Problem statement
Copy out every line of the data below word for word, leaving out the pictures.
┌─ Data provided
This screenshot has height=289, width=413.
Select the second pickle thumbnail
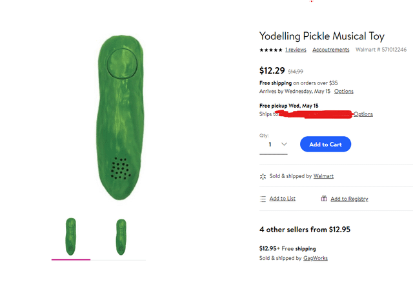(121, 237)
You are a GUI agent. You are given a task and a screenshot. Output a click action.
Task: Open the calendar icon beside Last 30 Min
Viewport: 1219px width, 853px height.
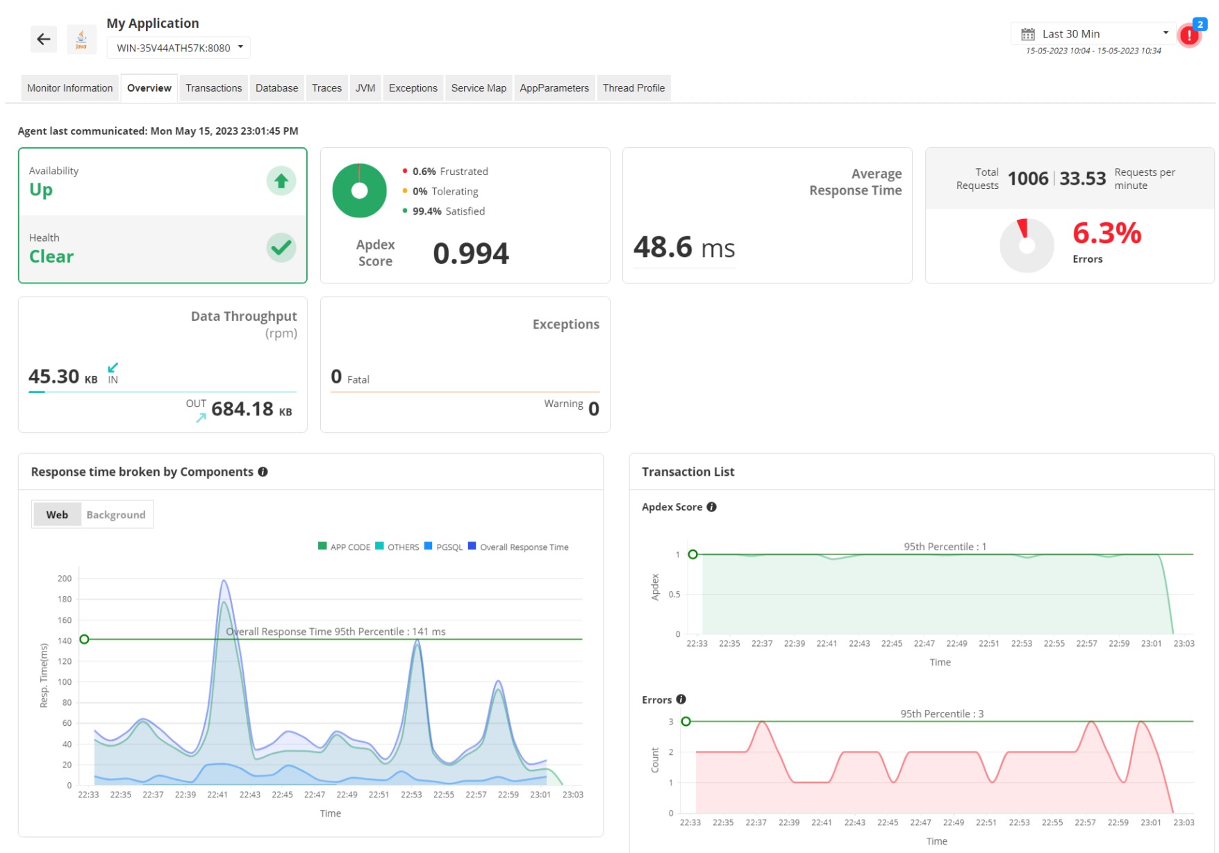click(x=1029, y=33)
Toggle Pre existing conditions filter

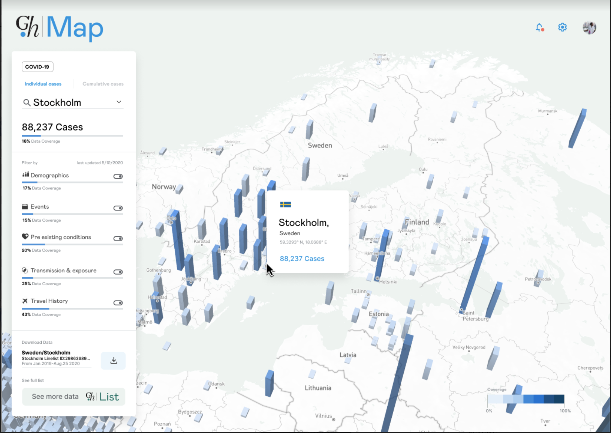coord(118,239)
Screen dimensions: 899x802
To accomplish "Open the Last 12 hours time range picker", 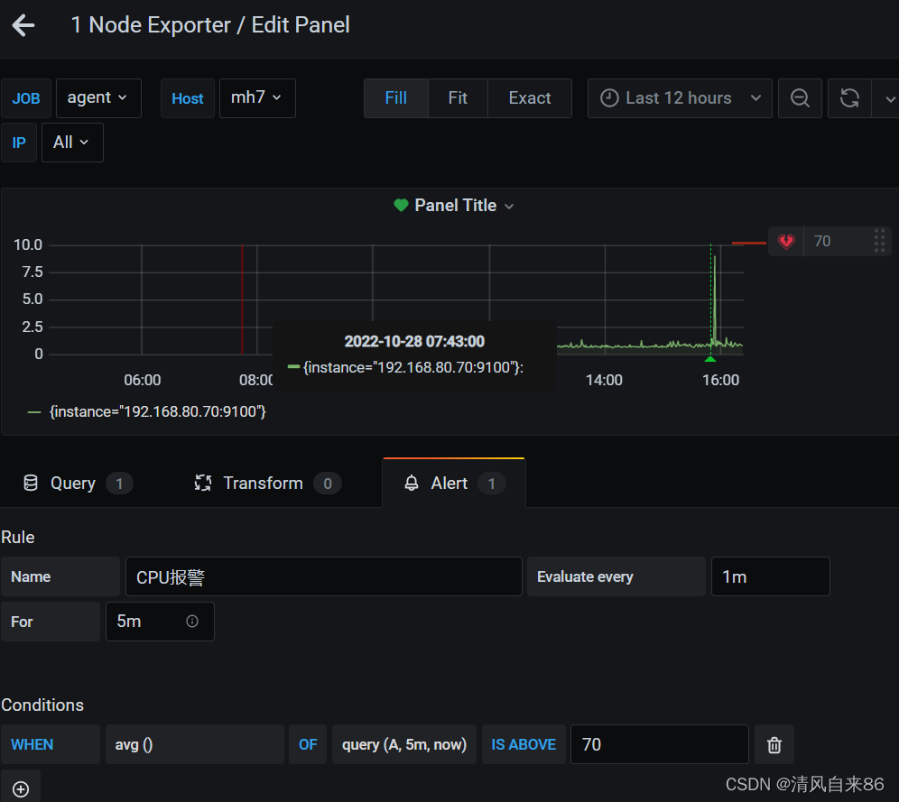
└─
Final result
This screenshot has height=289, width=413.
Select the second pickle thumbnail
(121, 237)
You are a GUI agent. You are given a task and a screenshot. Output a click action.
Task: Open the calendar icon beside Last 30 Min
Viewport: 1219px width, 853px height.
click(x=1029, y=33)
Toggle Pre existing conditions filter

coord(118,239)
Screen dimensions: 899x802
To accomplish "Open the Last 12 hours time range picker", 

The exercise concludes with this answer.